(Stored data entries)
--------------------------------

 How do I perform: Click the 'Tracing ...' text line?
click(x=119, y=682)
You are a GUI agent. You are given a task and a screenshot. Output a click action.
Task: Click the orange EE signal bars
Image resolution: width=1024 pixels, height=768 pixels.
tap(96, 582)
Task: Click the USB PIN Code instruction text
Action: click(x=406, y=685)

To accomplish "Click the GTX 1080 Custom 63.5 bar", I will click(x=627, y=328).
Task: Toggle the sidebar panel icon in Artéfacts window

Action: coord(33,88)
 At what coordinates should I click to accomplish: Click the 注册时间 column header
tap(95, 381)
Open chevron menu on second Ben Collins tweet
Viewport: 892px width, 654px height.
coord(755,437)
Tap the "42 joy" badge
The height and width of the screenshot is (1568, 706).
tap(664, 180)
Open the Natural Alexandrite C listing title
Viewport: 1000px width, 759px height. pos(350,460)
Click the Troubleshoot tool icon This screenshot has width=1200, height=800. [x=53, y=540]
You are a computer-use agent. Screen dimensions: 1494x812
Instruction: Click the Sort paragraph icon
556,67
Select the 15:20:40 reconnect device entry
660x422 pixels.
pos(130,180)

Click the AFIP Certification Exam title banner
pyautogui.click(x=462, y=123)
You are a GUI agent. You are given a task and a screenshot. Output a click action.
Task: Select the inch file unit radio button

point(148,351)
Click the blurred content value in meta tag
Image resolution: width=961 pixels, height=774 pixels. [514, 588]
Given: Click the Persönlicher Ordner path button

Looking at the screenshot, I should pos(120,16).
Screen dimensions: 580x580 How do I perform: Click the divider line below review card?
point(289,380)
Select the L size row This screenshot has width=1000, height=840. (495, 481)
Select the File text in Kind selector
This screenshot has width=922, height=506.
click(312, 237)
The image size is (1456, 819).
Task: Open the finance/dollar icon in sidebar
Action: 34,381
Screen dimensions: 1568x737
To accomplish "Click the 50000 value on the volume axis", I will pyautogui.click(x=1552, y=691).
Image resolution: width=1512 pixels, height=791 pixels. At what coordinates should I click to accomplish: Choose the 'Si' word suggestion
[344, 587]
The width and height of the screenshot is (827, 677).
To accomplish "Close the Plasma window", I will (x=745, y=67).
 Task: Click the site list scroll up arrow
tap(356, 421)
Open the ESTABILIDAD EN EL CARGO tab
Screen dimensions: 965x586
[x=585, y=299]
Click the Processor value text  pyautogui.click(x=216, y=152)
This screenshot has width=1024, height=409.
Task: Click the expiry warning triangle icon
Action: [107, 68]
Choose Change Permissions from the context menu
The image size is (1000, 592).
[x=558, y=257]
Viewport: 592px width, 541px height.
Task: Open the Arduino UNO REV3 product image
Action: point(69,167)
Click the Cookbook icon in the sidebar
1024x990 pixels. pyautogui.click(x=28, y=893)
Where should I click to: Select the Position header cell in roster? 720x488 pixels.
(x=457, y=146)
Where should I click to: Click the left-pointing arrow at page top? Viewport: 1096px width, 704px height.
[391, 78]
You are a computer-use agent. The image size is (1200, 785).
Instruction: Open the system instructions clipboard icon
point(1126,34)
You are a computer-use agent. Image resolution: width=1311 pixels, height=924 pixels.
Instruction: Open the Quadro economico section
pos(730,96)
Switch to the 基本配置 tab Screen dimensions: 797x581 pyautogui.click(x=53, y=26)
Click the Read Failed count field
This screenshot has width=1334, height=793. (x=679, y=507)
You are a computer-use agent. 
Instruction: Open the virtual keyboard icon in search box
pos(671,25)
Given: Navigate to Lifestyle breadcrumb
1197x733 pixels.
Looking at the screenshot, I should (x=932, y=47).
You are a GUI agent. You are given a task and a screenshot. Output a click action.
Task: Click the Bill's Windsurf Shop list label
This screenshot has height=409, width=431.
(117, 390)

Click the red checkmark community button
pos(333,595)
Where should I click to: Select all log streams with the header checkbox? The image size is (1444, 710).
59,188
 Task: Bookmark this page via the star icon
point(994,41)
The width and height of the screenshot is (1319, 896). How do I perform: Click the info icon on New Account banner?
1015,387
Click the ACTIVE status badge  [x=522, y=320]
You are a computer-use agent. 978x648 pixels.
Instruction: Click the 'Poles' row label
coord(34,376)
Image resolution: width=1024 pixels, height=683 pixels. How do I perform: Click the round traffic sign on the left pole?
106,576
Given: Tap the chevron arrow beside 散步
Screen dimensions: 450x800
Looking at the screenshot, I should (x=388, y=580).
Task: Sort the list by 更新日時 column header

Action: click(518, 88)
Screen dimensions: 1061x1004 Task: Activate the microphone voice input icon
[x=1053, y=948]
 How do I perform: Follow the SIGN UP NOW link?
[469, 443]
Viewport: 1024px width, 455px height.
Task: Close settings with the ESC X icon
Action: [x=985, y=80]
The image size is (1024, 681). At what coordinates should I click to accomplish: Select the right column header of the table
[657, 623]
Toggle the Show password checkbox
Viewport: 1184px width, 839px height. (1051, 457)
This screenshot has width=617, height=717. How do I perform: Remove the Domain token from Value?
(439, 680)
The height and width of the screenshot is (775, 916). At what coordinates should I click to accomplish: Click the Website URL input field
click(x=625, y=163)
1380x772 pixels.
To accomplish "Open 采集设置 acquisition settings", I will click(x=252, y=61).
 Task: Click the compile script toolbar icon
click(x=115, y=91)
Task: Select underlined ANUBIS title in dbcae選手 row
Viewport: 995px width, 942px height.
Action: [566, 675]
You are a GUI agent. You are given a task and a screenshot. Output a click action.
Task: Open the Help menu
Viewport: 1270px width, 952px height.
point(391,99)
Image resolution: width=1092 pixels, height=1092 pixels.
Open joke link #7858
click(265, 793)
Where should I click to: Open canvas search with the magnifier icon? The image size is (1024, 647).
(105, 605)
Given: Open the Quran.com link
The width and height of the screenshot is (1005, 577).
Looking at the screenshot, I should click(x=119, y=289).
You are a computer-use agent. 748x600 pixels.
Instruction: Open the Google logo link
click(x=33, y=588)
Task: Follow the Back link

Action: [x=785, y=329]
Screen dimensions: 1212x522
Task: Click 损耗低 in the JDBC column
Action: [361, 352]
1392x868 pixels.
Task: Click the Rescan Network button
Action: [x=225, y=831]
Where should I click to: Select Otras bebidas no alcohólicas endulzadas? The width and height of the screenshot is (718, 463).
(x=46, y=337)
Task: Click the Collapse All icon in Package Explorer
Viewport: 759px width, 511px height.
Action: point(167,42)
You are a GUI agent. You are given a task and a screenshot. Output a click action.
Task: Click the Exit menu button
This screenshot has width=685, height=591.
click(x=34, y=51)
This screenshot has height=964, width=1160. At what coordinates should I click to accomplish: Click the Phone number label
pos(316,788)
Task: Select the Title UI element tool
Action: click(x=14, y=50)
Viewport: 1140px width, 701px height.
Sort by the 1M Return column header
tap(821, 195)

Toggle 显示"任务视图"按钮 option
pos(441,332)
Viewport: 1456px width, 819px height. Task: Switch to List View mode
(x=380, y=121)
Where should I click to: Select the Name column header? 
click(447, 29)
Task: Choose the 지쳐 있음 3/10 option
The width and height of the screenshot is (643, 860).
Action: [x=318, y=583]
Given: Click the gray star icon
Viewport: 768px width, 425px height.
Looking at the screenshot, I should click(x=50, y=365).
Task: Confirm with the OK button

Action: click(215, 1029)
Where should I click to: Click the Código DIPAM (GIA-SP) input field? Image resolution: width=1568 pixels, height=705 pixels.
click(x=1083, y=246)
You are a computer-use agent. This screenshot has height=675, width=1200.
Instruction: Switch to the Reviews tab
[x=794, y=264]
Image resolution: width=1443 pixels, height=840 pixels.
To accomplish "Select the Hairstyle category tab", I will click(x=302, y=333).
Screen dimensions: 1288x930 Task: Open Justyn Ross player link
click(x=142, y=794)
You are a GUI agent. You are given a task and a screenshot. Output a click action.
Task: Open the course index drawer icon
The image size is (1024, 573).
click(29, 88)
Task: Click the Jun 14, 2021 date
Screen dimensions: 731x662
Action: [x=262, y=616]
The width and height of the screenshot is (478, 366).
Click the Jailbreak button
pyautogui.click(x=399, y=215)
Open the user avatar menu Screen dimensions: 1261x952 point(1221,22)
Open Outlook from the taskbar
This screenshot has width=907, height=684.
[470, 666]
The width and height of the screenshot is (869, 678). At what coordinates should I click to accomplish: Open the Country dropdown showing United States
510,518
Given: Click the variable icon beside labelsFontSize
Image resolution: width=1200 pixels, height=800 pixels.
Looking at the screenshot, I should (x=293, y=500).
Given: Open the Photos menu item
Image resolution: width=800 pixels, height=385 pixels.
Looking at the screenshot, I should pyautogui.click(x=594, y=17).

--------------------------------

- What you should do: Only a word-for-word repetition of the lines from the one containing "Task: Open the course index drawer icon" to the final line of the data above counts as the answer.

- Your response:
Task: Open the course index drawer icon
The image size is (1024, 573).
click(29, 88)
Task: Click the Jun 14, 2021 date
Screen dimensions: 731x662
Action: [x=262, y=616]
The width and height of the screenshot is (478, 366).
Click the Jailbreak button
pyautogui.click(x=399, y=215)
Open the user avatar menu Screen dimensions: 1261x952 point(1221,22)
Open Outlook from the taskbar
This screenshot has width=907, height=684.
[470, 666]
The width and height of the screenshot is (869, 678). At what coordinates should I click to accomplish: Open the Country dropdown showing United States
510,518
Given: Click the variable icon beside labelsFontSize
Image resolution: width=1200 pixels, height=800 pixels.
Looking at the screenshot, I should (x=293, y=500).
Given: Open the Photos menu item
Image resolution: width=800 pixels, height=385 pixels.
Looking at the screenshot, I should pyautogui.click(x=594, y=17).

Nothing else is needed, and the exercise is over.